The National Museum in Kraków (), popularly abbreviated as MNK, is the largest museum in Poland, and the main branch of Poland's National Museum, which has several independent branches with permanent collections around the country. Established in 1879, the Museum consists of 21 departments which are divided by art period: 11 galleries, 2 libraries, and 12 conservation workshops. It holds some 780,000 art objects, spanning from classical archeology to modern art, with special focus on Polish painting.

Location
Kraków National Museum was first housed at the upper floor of the Renaissance Sukiennice building located at the Main Square in the Kraków Old Town, now home to one of its most popular divisions in the city. The construction of the Museum's contemporary New Main Building located at 3 Maja Street, started in 1934, but was interrupted by World War II. It was fully completed only in 1992, after the collapse of the Eastern Bloc.

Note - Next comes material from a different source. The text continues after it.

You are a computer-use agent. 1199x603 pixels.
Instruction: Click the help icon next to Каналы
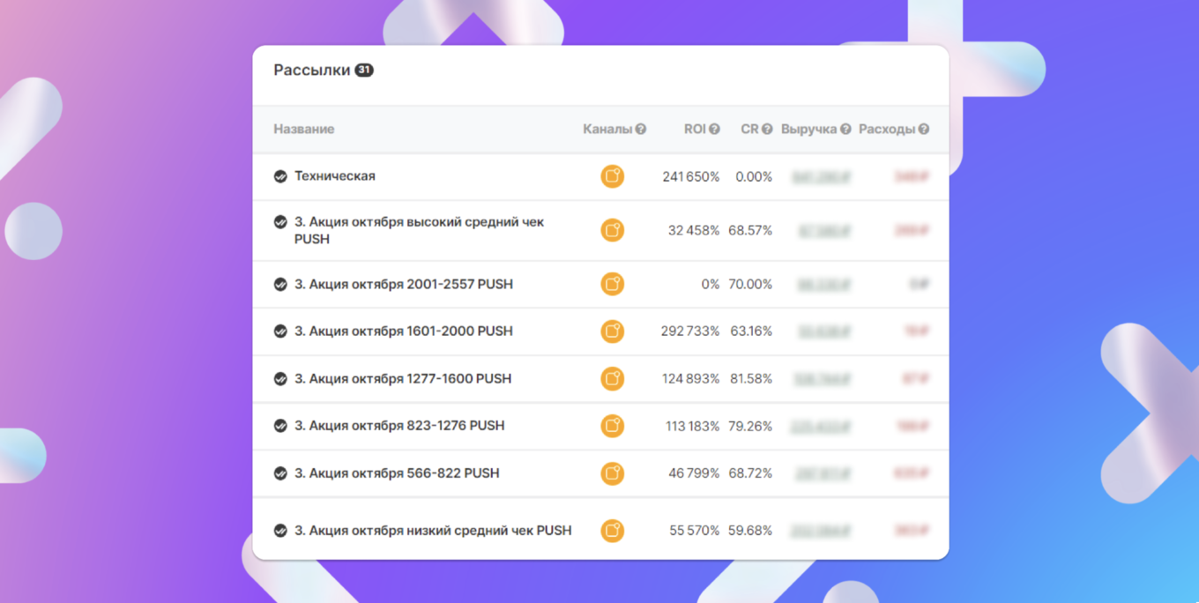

The collections – consisting of several hundred thousand items in total – are kept in big part in the Main Building where the administrative offices are located, but also in the nine of its divisions around the city.

During World War II the collection was looted by the German fascist invaders. After the war the Polish Government retrieved many of the works seized by the Germans. Still more than 1,000 artifacts are missing, including The Fight Between Carnival and Lent (which Polish authorities allege was stolen in 1939 by German invaders, reportedly taken away and sold in Vienna, and currently resides in the Kunsthistorisches Museum there) by Pieter Bruegel the Elder (donated to the Museum in 1937 by Stanisław Ursyn-Rusiecki) and priceless others.

Collections
The Main Building features the newly renovated upper Gallery of the Twentieth Century Polish Art, one of the largest galleries of painting and sculpture from the late 19th century on in Poland, with most celebrated artwork by Jacek Malczewski, Leon Wyczółkowski, Włodzimierz Tetmajer; an extensive collection of works by Stanisław Wyspiański; and also, works by artists of the interwar and postwar periods: the Polish cubists, expressionists, colorists, the avant-garde of the 1930s, and representatives of New Directions from the 1960s.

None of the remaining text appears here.